Vários países vizinhos da América Latina, liderados sobretudo por forças mais alinhadas à esquerda, congratularam o presidente incumbente pela vitória: o presidente boliviano, Luis Arce, enviou os parabéns a Maduro, tal como os presidentes das Honduras, Nicarágua e Cuba. No entanto, duas importantes vozes do espetro socialista sul-americano colocaram dúvidas sobre o resultado, com o silêncio de Lula e os avisos de Boric.

O presidente brasileiro Lula da Silva havia já alertado Maduro para respeitar a vontade do povo após este prometer “um banho de sangue” caso não vencesse as eleições, uma postura endurecida em relação aos laços históricos entre o líder do Partido dos Trabalhadores e o sucessor de Chávez.

Já após o anúncio pela CNE venezuelana, Gabriel Boric, presidente chileno, classificou os resultados publicados como “difíceis de acreditar”, garantindo que o Chile não aceitará resultados “que não são verificáveis”.
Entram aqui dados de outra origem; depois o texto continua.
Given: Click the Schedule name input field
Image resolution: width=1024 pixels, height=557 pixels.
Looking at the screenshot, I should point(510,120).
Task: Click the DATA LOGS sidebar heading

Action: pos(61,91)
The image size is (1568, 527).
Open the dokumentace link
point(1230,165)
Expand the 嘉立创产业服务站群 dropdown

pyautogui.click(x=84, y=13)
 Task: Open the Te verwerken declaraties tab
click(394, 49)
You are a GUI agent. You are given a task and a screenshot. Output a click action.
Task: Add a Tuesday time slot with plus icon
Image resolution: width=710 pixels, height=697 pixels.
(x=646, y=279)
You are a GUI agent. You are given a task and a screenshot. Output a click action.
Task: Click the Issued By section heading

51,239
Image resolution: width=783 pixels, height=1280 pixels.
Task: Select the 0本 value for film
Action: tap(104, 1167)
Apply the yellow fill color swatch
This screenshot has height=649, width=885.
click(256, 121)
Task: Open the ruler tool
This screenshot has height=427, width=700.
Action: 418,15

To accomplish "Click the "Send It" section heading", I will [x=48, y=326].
Também Colômbia e México se têm mantido em silêncio, dois países com laços fortes ao chavismo. De relembrar que, dos vários diplomatas e antigos políticos que queriam fazer parte do processo de observação internacional das eleições (a convite da oposição venezuelana) e que acabaram deportados, um era o antigo presidente mexicano Vicente Fox.

Fora do continente, as potências à frente dos dois principais blocos tiveram as reações esperadas: EUA e UE lançaram dúvidas sobre o processo eleitoral, temendo fraudes generalizadas e alertando para as inconsistências e falta de clareza; já a China e a Rússia felicitaram Maduro pelo terceiro mandato, sublinhando a importância desta vitória contra o que apelidam de influência externa na Venezuela.

“A pressão internacional terá capacidade diminuta de modificar alguma coisa, porque não existe unanimidade na condenação, nem mesmo ampla maioria no mesmo sentido”, refere Tiago André Lopes.

Como tal, “é mais provável uma alteração do sistema político por meios internos de contestação simbólica e/ou violenta do que uma alteração pela pressão da comunidade internacional”, argumenta.

“Se este cenário se vier a verificar, é provável que venhamos a assistir, como já aconteceu em 2014, 2017 e 2019, a episódios de repressão por parte das forças de segurança alinhadas com o regime de Maduro contra a população e opositores”, acrescenta Carlos Morgado Braz.